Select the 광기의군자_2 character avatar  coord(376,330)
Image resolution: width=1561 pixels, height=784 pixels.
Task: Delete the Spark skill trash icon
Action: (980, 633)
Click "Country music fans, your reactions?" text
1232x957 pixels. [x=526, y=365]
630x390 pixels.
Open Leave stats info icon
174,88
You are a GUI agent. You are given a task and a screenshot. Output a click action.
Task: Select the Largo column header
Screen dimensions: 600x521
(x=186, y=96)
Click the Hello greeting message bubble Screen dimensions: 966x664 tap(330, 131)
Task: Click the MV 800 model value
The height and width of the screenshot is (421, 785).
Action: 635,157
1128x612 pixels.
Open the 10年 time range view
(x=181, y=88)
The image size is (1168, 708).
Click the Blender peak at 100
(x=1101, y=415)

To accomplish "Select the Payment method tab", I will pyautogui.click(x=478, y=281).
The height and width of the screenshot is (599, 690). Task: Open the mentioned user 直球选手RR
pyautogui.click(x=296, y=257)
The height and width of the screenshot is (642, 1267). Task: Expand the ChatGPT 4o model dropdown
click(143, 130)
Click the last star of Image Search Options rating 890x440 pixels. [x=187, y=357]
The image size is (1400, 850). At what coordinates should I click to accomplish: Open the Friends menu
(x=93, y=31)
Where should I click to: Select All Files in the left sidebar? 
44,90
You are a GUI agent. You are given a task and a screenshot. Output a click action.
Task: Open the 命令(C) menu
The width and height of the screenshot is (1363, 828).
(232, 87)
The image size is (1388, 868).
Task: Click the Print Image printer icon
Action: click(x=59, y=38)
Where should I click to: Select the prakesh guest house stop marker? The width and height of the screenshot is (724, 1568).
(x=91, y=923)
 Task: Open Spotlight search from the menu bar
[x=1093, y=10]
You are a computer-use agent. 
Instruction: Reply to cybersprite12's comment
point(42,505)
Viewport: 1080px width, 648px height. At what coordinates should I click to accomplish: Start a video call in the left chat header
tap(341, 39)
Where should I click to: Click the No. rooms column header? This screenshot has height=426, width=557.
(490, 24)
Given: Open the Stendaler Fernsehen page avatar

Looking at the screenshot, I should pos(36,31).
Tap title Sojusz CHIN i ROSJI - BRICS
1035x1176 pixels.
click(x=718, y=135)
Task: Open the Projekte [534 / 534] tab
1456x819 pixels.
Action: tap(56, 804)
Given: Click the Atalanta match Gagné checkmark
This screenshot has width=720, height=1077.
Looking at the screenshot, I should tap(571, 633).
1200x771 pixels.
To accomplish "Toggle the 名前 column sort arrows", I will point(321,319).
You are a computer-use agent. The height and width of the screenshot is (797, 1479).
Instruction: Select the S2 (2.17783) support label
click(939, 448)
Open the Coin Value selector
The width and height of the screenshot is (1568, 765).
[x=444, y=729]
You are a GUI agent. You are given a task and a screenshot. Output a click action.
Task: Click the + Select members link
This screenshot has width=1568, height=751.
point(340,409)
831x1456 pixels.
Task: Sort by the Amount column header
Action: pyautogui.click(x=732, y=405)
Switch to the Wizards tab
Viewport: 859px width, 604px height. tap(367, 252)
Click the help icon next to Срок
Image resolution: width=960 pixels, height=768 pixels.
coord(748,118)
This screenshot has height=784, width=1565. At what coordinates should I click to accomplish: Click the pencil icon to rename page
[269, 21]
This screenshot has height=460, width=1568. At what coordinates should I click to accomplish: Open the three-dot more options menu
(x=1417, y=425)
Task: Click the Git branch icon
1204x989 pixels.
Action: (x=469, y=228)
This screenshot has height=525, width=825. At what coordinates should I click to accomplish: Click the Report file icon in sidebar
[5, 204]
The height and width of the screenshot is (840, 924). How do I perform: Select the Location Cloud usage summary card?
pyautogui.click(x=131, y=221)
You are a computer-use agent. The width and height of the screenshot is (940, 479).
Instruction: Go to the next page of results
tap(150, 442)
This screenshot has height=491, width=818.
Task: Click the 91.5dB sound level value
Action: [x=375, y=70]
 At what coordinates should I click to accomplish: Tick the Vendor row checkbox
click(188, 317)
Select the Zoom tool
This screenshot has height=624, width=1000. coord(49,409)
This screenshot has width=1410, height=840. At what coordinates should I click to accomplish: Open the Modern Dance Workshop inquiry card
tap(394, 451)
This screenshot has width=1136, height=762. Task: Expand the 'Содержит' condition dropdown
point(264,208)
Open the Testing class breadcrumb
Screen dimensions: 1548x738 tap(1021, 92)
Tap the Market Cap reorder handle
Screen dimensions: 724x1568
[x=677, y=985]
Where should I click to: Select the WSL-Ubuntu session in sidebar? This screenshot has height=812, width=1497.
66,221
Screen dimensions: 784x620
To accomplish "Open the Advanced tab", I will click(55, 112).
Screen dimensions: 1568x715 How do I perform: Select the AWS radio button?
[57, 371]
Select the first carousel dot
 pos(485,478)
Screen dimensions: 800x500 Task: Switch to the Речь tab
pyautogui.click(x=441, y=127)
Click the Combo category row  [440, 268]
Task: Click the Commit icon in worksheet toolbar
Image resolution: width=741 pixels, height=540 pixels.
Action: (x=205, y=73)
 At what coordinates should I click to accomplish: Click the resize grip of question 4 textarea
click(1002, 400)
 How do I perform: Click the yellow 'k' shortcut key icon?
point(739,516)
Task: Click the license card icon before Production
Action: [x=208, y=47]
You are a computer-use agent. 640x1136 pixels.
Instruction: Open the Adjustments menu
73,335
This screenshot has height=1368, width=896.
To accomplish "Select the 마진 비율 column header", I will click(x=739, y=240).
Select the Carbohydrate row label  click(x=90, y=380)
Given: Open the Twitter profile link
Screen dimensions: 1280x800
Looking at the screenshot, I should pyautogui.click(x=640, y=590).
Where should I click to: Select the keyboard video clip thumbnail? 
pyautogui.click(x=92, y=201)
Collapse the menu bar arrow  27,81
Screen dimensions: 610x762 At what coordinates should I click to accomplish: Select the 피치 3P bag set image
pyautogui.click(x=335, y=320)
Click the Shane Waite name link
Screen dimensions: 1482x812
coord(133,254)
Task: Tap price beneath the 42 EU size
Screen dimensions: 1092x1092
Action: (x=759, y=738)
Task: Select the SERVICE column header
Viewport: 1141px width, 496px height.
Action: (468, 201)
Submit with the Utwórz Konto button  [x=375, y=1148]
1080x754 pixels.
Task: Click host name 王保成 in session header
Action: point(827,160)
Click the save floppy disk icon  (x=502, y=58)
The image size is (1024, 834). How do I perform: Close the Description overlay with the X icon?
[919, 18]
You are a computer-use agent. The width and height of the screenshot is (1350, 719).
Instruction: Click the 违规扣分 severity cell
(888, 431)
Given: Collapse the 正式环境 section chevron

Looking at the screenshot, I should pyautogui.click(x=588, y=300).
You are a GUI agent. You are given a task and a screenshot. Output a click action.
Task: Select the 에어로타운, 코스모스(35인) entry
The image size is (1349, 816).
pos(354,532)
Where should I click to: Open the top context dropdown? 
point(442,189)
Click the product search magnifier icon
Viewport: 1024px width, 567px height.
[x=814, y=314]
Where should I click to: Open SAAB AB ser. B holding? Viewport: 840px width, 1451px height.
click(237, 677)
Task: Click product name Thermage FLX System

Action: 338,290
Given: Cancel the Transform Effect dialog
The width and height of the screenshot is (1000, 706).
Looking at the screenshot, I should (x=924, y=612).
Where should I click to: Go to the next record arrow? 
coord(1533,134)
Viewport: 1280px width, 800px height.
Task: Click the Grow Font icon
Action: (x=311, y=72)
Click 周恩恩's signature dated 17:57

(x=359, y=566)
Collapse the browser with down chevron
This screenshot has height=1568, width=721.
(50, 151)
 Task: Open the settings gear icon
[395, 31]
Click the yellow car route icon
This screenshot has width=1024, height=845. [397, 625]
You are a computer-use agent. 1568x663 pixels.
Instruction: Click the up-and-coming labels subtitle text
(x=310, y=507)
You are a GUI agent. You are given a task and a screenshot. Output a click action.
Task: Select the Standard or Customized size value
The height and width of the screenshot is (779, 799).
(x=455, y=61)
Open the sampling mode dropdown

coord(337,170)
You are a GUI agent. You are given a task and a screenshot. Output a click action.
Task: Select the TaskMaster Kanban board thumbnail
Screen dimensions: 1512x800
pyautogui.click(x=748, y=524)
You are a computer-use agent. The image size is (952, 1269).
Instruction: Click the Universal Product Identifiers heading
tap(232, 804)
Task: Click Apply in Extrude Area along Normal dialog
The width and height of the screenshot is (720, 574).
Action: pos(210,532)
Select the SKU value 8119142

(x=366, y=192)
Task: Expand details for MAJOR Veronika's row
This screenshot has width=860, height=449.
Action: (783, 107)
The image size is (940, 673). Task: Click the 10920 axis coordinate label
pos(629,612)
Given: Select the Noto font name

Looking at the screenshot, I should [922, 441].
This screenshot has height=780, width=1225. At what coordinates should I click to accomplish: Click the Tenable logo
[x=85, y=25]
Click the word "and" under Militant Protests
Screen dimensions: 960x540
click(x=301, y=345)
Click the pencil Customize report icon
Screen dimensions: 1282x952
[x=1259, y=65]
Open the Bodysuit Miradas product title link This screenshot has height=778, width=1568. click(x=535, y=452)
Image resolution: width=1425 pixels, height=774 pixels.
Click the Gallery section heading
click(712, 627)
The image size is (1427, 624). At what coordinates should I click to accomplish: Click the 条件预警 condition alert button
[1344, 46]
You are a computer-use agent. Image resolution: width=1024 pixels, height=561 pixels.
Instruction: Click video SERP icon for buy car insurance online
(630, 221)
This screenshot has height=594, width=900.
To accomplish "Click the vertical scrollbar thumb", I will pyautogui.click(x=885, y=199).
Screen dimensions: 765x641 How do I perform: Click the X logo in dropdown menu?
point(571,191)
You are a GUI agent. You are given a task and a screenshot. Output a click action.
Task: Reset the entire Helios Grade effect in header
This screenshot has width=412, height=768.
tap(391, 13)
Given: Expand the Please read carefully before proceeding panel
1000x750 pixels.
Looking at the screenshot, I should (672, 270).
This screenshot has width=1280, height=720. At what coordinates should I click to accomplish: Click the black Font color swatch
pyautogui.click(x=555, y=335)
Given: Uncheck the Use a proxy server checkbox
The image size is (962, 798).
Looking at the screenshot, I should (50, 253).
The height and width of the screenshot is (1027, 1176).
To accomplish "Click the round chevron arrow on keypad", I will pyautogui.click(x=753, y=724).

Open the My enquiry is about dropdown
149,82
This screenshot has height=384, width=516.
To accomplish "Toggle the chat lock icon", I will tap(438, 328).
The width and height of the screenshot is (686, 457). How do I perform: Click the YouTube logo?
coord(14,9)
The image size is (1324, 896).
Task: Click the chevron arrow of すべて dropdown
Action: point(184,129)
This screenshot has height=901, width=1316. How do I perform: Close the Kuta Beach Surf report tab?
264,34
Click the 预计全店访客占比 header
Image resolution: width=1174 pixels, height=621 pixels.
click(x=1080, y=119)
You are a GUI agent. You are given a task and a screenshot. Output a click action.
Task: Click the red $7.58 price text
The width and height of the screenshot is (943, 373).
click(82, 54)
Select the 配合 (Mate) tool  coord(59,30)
━━━━━━━━━━━━━━━━━━━━
# PROBLEM TO SOLVE:
In the listing above, find the line that contains "The image size is (962, 798).". Write it out exactly, along with each line after it up to and including the last.

# SOLUTION TO THIS EXERCISE:
The image size is (962, 798).
Looking at the screenshot, I should (50, 253).
The height and width of the screenshot is (1027, 1176).
To accomplish "Click the round chevron arrow on keypad", I will pyautogui.click(x=753, y=724).

Open the My enquiry is about dropdown
149,82
This screenshot has height=384, width=516.
To accomplish "Toggle the chat lock icon", I will tap(438, 328).
The width and height of the screenshot is (686, 457). How do I perform: Click the YouTube logo?
coord(14,9)
The image size is (1324, 896).
Task: Click the chevron arrow of すべて dropdown
Action: point(184,129)
This screenshot has height=901, width=1316. How do I perform: Close the Kuta Beach Surf report tab?
264,34
Click the 预计全店访客占比 header
Image resolution: width=1174 pixels, height=621 pixels.
click(x=1080, y=119)
You are a GUI agent. You are given a task and a screenshot. Output a click action.
Task: Click the red $7.58 price text
The width and height of the screenshot is (943, 373).
click(82, 54)
Select the 配合 (Mate) tool  coord(59,30)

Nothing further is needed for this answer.